November 14, 2012:
Last month (October 16th) the third stage of a Russian satellite launcher unexpectedly exploded after it failed to put two satellites into orbit. Launched via a Proton rocket, there was some kind of problem in the final stage and apparently the remaining fuel in that stage caused an explosion. This created a debris field of several hundred new bits of space junk (pieces of the third stage and the two satellites). This prompted satellite (and space station) operators to check their orbits and make adjustments if there might be a collision with this new cloud of deadly (at high speed coming from the opposite direction) debris. On the bright side, many of these new bits of junk are large and in a low orbit, so these will soon fall towards earth and burn up.

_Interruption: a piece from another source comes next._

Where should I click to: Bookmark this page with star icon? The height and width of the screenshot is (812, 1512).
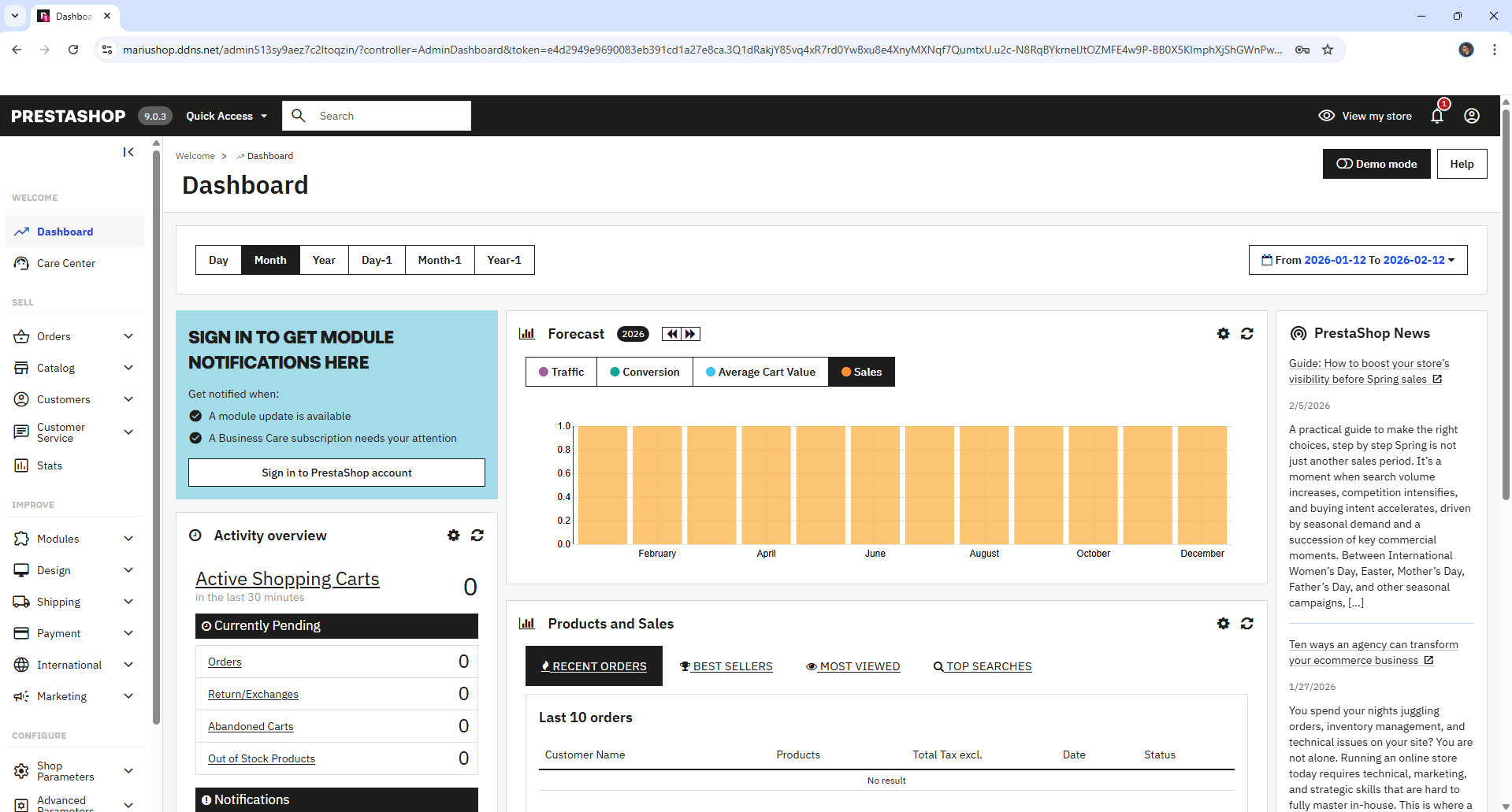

The space junk situation is getting worse. Five years ago the United States became the first nation that had to change the orbit of one of their satellites to avoid the cloud of debris created when China tested an anti-satellite weapon earlier in 2007. China had launched an anti-satellite system (a KillSat or Killer Satellite) on January 11th, that destroyed an old Chinese weather satellite, about 850 kilometers up. That's at the upper range of where most reconnaissance satellites hang out. The KillSat hit the weather bird, and the result was several million fragments. Most of the pieces are tiny, but at least 817 are truly dangerous (at least 10 cm/four inches long, wide, or in diameter). There are many such debris swarms up there that have to be watched and avoided. But these other debris swarms are the result of accidents. For example, on February 19th, a new swarm was created because of the accidental explosion of a Russian rocket that put over 1,100 dangerous fragments in orbit. Those two incidents increased the dangerous debris in orbit by about fifteen percent.
The U.S. Terra environmental satellite was in an orbit that indicated a seven percent chance of hitting debris from the Chinese KillSat test. So controllers adjusted Terra's orbit slightly, to reduce the risk to zero. Similar adjustments have become more frequent in the last five years and are expected to get worse as more satellites are put into orbit.
The IADC (Inter-Agency Space Debris Coordination Committee) is an international organization that coordinates the exchange of information, and space operations, as they relate manmade and natural debris in orbit around the earth. Every year some of this stuff falls into the atmosphere and burns up but there are always new accidents or deliberate operations that add more junk to the spaceways.